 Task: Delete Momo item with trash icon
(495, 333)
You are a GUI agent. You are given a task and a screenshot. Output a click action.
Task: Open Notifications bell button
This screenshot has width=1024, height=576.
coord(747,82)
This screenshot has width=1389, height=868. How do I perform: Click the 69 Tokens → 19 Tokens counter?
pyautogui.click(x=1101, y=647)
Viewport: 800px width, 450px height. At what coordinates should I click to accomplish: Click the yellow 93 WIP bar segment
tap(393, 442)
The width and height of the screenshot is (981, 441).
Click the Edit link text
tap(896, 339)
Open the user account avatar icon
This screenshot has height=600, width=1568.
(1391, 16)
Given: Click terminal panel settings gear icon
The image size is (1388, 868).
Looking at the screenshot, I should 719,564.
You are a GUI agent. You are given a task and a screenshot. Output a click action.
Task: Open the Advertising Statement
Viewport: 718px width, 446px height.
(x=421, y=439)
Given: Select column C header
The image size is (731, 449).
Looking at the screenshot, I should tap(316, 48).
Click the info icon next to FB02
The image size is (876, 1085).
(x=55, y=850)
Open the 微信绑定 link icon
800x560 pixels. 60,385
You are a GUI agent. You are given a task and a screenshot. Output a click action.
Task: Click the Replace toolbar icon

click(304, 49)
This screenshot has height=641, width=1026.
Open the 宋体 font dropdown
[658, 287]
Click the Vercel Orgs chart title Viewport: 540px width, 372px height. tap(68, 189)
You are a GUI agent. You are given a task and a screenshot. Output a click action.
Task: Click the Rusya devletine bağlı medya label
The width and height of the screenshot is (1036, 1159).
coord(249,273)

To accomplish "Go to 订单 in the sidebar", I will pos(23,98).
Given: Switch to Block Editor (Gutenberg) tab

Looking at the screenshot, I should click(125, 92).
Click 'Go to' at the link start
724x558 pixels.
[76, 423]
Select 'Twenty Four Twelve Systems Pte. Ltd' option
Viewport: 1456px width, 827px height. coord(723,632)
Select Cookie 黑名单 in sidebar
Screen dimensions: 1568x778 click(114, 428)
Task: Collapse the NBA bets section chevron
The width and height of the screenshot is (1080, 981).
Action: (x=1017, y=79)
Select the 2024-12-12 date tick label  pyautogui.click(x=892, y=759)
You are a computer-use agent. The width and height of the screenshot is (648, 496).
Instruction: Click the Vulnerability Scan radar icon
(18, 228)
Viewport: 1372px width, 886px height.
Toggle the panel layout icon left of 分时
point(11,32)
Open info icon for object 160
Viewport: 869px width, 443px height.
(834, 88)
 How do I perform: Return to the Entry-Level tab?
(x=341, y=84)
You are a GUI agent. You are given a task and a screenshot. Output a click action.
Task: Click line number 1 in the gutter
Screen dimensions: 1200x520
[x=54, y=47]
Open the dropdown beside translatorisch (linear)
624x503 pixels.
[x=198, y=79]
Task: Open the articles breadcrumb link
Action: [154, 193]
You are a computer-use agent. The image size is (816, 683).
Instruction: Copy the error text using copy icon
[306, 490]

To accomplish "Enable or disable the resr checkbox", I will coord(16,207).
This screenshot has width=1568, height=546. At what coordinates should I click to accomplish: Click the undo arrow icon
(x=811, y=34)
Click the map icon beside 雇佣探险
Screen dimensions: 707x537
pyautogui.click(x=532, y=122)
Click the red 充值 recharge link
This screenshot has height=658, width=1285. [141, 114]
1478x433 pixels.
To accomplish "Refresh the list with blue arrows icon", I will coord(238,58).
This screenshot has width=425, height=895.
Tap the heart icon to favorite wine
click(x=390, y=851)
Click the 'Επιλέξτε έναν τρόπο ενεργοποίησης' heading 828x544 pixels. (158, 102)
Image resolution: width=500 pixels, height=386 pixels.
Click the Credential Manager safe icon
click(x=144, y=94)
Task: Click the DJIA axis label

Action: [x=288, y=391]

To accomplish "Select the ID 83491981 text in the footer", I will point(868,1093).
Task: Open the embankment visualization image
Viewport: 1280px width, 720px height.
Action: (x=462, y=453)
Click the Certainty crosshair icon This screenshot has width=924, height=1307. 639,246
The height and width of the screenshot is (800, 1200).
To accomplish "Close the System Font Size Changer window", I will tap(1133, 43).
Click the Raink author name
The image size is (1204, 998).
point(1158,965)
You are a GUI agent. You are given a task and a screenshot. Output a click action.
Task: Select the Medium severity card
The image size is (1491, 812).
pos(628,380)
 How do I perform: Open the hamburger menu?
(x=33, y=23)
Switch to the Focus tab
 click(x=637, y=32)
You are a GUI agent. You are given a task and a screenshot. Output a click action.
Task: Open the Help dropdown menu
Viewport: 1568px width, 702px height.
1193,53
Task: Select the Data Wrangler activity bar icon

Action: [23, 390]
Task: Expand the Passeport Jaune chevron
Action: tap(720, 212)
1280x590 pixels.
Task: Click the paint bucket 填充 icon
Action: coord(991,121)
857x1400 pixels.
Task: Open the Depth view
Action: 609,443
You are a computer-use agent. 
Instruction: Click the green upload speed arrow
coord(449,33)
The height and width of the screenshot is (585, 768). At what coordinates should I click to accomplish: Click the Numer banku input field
▬▬▬
REQUIREMENTS → Reproduce all of the records above verbatim, line for line.

EXERCISE RESULT →
 Task: Delete Momo item with trash icon
(495, 333)
You are a GUI agent. You are given a task and a screenshot. Output a click action.
Task: Open Notifications bell button
This screenshot has width=1024, height=576.
coord(747,82)
This screenshot has width=1389, height=868. How do I perform: Click the 69 Tokens → 19 Tokens counter?
pyautogui.click(x=1101, y=647)
Viewport: 800px width, 450px height. At what coordinates should I click to accomplish: Click the yellow 93 WIP bar segment
tap(393, 442)
The width and height of the screenshot is (981, 441).
Click the Edit link text
tap(896, 339)
Open the user account avatar icon
This screenshot has height=600, width=1568.
(1391, 16)
Given: Click terminal panel settings gear icon
The image size is (1388, 868).
Looking at the screenshot, I should 719,564.
You are a GUI agent. You are given a task and a screenshot. Output a click action.
Task: Open the Advertising Statement
Viewport: 718px width, 446px height.
(x=421, y=439)
Given: Select column C header
The image size is (731, 449).
Looking at the screenshot, I should tap(316, 48).
Click the info icon next to FB02
The image size is (876, 1085).
(x=55, y=850)
Open the 微信绑定 link icon
800x560 pixels. 60,385
You are a GUI agent. You are given a task and a screenshot. Output a click action.
Task: Click the Replace toolbar icon

click(304, 49)
This screenshot has height=641, width=1026.
Open the 宋体 font dropdown
[658, 287]
Click the Vercel Orgs chart title Viewport: 540px width, 372px height. tap(68, 189)
You are a GUI agent. You are given a task and a screenshot. Output a click action.
Task: Click the Rusya devletine bağlı medya label
The width and height of the screenshot is (1036, 1159).
coord(249,273)

To accomplish "Go to 订单 in the sidebar", I will pos(23,98).
Given: Switch to Block Editor (Gutenberg) tab

Looking at the screenshot, I should click(125, 92).
Click 'Go to' at the link start
724x558 pixels.
[76, 423]
Select 'Twenty Four Twelve Systems Pte. Ltd' option
Viewport: 1456px width, 827px height. coord(723,632)
Select Cookie 黑名单 in sidebar
Screen dimensions: 1568x778 click(114, 428)
Task: Collapse the NBA bets section chevron
The width and height of the screenshot is (1080, 981).
Action: (x=1017, y=79)
Select the 2024-12-12 date tick label  pyautogui.click(x=892, y=759)
You are a computer-use agent. The width and height of the screenshot is (648, 496).
Instruction: Click the Vulnerability Scan radar icon
(18, 228)
Viewport: 1372px width, 886px height.
Toggle the panel layout icon left of 分时
point(11,32)
Open info icon for object 160
Viewport: 869px width, 443px height.
(834, 88)
 How do I perform: Return to the Entry-Level tab?
(x=341, y=84)
You are a GUI agent. You are given a task and a screenshot. Output a click action.
Task: Click line number 1 in the gutter
Screen dimensions: 1200x520
[x=54, y=47]
Open the dropdown beside translatorisch (linear)
624x503 pixels.
[x=198, y=79]
Task: Open the articles breadcrumb link
Action: [154, 193]
You are a computer-use agent. The image size is (816, 683).
Instruction: Copy the error text using copy icon
[306, 490]

To accomplish "Enable or disable the resr checkbox", I will coord(16,207).
This screenshot has width=1568, height=546. At what coordinates should I click to accomplish: Click the undo arrow icon
(x=811, y=34)
Click the map icon beside 雇佣探险
Screen dimensions: 707x537
pyautogui.click(x=532, y=122)
Click the red 充值 recharge link
This screenshot has height=658, width=1285. [141, 114]
1478x433 pixels.
To accomplish "Refresh the list with blue arrows icon", I will coord(238,58).
This screenshot has width=425, height=895.
Tap the heart icon to favorite wine
click(x=390, y=851)
Click the 'Επιλέξτε έναν τρόπο ενεργοποίησης' heading 828x544 pixels. (158, 102)
Image resolution: width=500 pixels, height=386 pixels.
Click the Credential Manager safe icon
click(x=144, y=94)
Task: Click the DJIA axis label

Action: [x=288, y=391]

To accomplish "Select the ID 83491981 text in the footer", I will point(868,1093).
Task: Open the embankment visualization image
Viewport: 1280px width, 720px height.
Action: (x=462, y=453)
Click the Certainty crosshair icon This screenshot has width=924, height=1307. 639,246
The height and width of the screenshot is (800, 1200).
To accomplish "Close the System Font Size Changer window", I will tap(1133, 43).
Click the Raink author name
The image size is (1204, 998).
point(1158,965)
You are a GUI agent. You are given a task and a screenshot. Output a click action.
Task: Select the Medium severity card
The image size is (1491, 812).
pos(628,380)
 How do I perform: Open the hamburger menu?
(x=33, y=23)
Switch to the Focus tab
 click(x=637, y=32)
You are a GUI agent. You are given a task and a screenshot. Output a click action.
Task: Open the Help dropdown menu
Viewport: 1568px width, 702px height.
1193,53
Task: Select the Data Wrangler activity bar icon

Action: [23, 390]
Task: Expand the Passeport Jaune chevron
Action: tap(720, 212)
1280x590 pixels.
Task: Click the paint bucket 填充 icon
Action: coord(991,121)
857x1400 pixels.
Task: Open the Depth view
Action: 609,443
You are a computer-use agent. 
Instruction: Click the green upload speed arrow
coord(449,33)
The height and width of the screenshot is (585, 768). At what coordinates should I click to accomplish: Click the Numer banku input field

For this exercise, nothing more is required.